- IATA: CMY; ICAO: KCMY; FAA LID: CMY;

Summary
- Airport type: Public/military
- Owner: U.S. Army
- Location: Sparta, Wisconsin
- Time zone: CST (UTC−06:00)
- • Summer (DST): CDT (UTC−05:00)
- Elevation AMSL: 839 ft / 256 m
- Coordinates: 43°57′31″N 090°44′16″W﻿ / ﻿43.95861°N 90.73778°W

Map
- CMY Location of airport in WisconsinCMYCMY (the United States)

Runways
| Direction | Length |  | Surface |
| ft | m |
| 11/29 | 4,697 | 1,432 | Asphalt |
| 1/19 | 3,032 | 924 | Asphalt |

Helipads
| Number | Length |  | Surface |
| ft | m |
| H1 | 100 | 30 | Asphalt |
| H2 | 100 | 30 | Asphalt |

Statistics
- Aircraft operations (2022): 6,000
- Based aircraft (2024): 23
- Source: Federal Aviation Administration

= Sparta/Fort McCoy Airport =

Sparta/Fort McCoy Airport is a public and military use airport located in Monroe County, Wisconsin, United States, three nautical miles (6 km) northeast of Sparta.
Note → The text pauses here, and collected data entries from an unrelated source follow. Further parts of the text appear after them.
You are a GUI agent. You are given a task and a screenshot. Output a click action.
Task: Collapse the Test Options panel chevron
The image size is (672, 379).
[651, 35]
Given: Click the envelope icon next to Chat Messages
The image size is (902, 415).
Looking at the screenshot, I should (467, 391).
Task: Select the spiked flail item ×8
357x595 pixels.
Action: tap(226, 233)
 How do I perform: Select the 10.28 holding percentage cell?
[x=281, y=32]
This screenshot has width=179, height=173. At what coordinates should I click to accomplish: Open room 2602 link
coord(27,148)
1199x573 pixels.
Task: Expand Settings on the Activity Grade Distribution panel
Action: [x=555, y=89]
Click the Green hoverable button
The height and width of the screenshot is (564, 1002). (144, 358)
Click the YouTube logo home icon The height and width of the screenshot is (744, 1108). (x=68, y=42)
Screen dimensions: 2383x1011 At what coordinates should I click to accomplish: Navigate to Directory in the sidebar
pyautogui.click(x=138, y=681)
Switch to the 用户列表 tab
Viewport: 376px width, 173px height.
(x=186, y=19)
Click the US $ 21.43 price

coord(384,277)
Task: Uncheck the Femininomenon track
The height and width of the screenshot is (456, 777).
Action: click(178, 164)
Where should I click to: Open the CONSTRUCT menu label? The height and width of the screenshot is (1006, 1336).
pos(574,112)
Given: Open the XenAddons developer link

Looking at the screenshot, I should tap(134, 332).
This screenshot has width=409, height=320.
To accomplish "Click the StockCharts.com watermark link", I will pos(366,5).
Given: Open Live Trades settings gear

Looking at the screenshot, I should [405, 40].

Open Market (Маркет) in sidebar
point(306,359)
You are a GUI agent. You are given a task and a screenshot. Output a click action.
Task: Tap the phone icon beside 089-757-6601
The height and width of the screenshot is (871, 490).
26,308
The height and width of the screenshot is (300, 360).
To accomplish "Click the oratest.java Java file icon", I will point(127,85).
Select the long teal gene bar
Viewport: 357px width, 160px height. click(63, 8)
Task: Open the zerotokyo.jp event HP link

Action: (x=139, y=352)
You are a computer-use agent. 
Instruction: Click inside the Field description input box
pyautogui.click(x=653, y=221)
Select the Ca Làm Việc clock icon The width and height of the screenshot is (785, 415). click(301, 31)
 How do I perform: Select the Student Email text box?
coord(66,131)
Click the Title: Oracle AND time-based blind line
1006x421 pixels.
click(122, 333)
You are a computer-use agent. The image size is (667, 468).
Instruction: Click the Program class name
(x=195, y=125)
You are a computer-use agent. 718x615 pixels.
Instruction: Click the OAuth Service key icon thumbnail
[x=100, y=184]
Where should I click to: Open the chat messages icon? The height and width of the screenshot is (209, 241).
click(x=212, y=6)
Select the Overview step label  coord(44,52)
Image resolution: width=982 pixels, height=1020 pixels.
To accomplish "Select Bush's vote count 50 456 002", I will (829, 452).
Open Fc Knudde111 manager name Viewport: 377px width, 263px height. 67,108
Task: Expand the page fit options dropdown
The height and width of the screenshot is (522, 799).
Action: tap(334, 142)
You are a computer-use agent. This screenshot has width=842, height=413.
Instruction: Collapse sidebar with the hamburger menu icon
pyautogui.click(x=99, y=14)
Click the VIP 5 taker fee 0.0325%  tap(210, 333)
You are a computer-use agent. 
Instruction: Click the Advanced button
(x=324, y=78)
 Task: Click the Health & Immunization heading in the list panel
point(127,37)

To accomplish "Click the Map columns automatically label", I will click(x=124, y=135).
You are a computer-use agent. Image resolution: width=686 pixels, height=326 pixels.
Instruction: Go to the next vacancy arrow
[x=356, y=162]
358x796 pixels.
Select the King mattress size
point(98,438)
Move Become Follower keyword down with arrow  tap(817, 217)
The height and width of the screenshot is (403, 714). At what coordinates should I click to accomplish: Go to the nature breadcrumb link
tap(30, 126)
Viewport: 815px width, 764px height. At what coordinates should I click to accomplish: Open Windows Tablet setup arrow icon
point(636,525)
The airport is used heavily by the U.S. Army, accounting for 75% of traffic operations, primarily transient military aircraft supporting operations at nearby Fort McCoy, which is a major training facility. It is included in the Federal Aviation Administration (FAA) National Plan of Integrated Airport Systems for 2025–2029, in which it is categorized as a local general aviation facility.

== Facilities and aircraft ==
Sparta/Fort McCoy Airport covers an area of 640 acres (259 ha) at an elevation of 839 feet (256 m) above mean sea level. It has two runways with asphalt surfaces: the primary runway 11/29 is 4,697 by 100 feet (1,432 x 30 m) and the crosswind runway 1/19 is 3,032 by 95 feet (924 x 29 m). The airport also has two asphalt helipads, on Runway 11/29 and taxiway Charlie, both measuring 100 by 100 feet (30 x 30 m), respectively.

For the 12-month period ending June 22, 2022, the airport had 6,000 aircraft operations, an average of 16 per day: 50% military and 50% general aviation.
In July 2024, there were 23 aircraft based at this airport: 22 single-engine and 1 helicopter.